The legislation, HB 853, responds to recent adverse court decisions by the Florida Supreme Court and the Eleventh Circuit Court of Appeals, subjecting Florida surplus lines insurers to many of the same regulatory requirements as admitted lines. The bill reinstates surplus lines’ specific statutory exemption, retroactive to the date (October 1, 1988) when the surplus lines exemption was first added to state law. The only exception is for lawsuits that have been filed in the interim, up and until May 15, 2009. The bill also provides some limited consumer protections to surplus lines policyholders in the form of new disclosures and codification of existing case law regarding attorney fees.
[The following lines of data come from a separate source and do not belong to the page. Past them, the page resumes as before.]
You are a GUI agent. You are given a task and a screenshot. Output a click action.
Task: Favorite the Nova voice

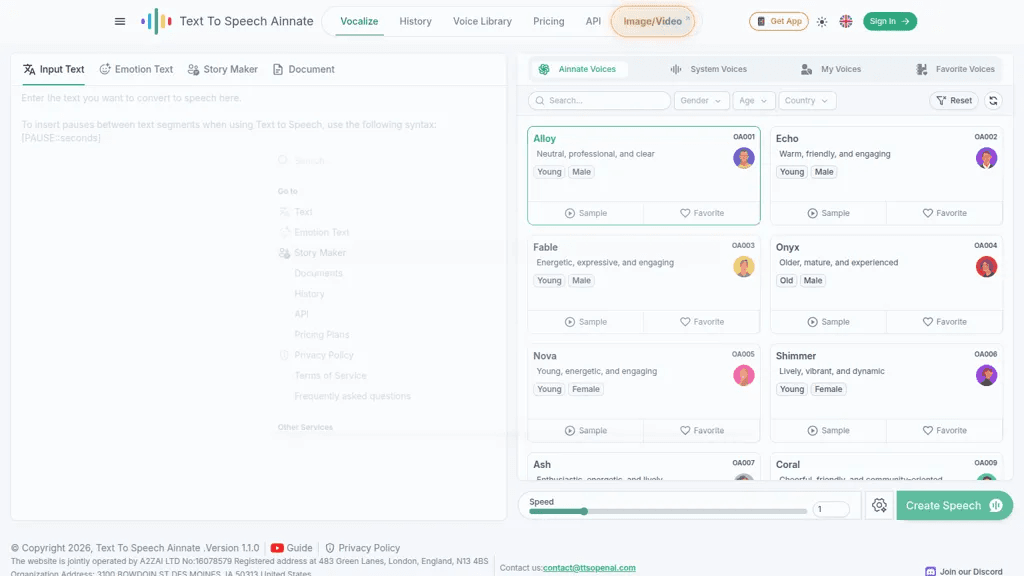click(702, 430)
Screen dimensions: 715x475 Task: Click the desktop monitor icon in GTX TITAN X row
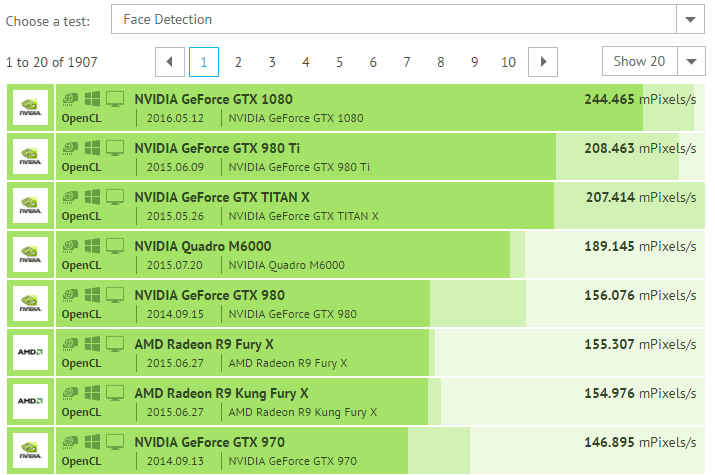click(x=115, y=197)
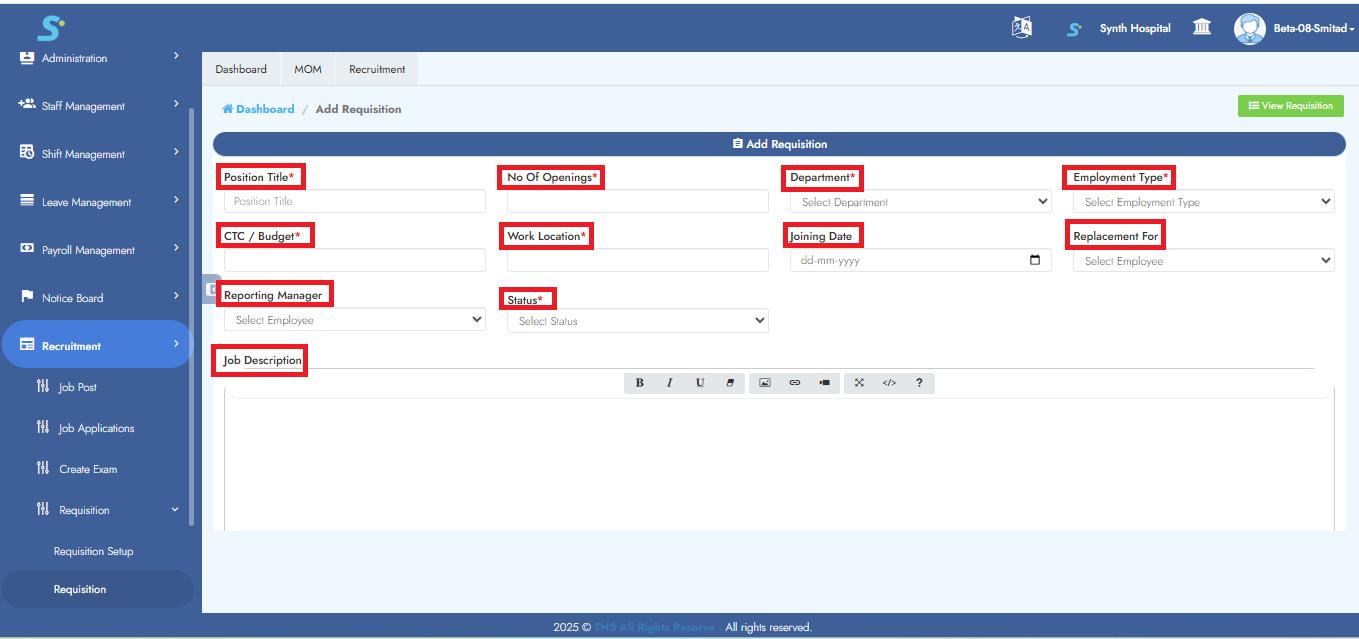
Task: Click the View Requisition button
Action: pyautogui.click(x=1291, y=105)
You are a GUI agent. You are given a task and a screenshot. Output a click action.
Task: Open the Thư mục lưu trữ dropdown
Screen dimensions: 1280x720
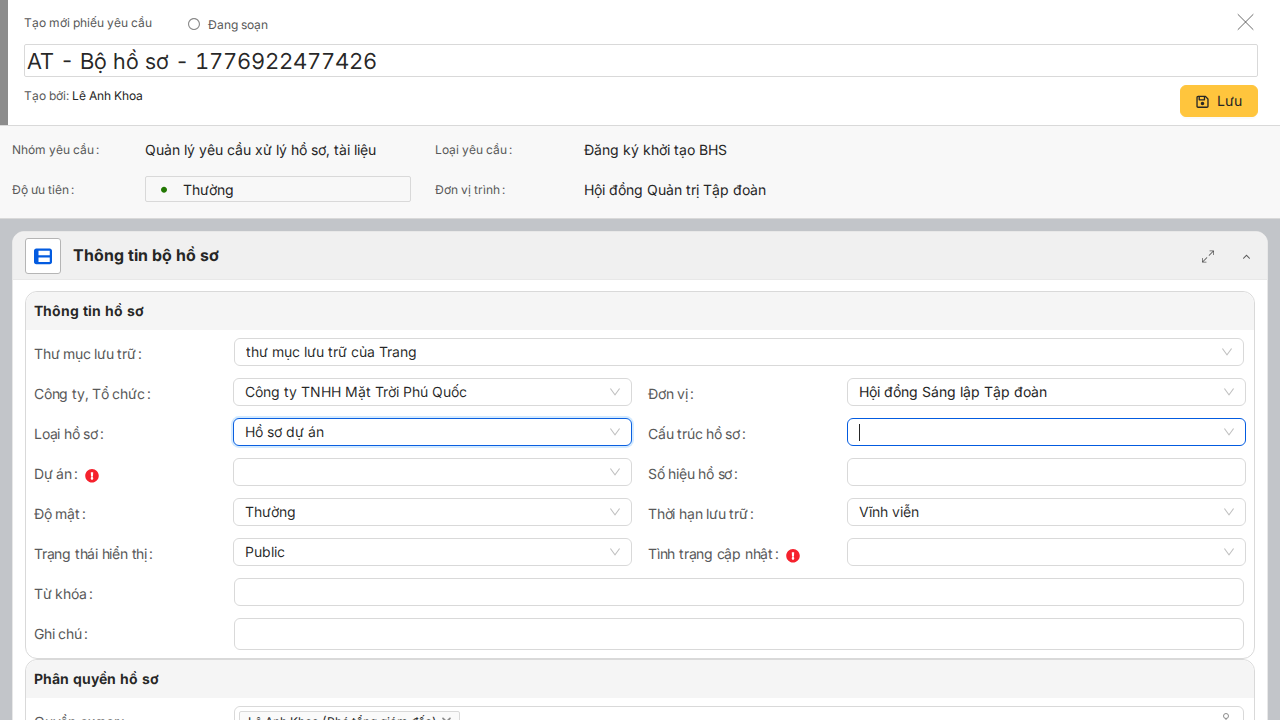[738, 352]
“Surplus lines insurers are a key provider of property and casualty coverage in Florida,” said Cecil Pearce, AIA vice president of state affairs, “especially in the commercial market, where the majority of surplus lines policies are written. It was imperative that the Legislature act this session to clarify that contrary to recent court decisions, there is a specific exemption for surplus lines from the regulatory requirements of the admitted market. Passage of this legislation is also a victory by insurers and the state’s business community over the trial bar, who saw the court decisions as an invitation to endless litigation against surplus lines insurers whose policies suddenly were required to meet requirements that had previously applied only to admitted insurers.”
Florida ranks as the fourth largest state in terms of surplus lines business, behind California, Texas and New York. Florida’s 165 surplus lines insurers wrote over 700,000 policies in 2008, accounting for over $4 billion of premiums.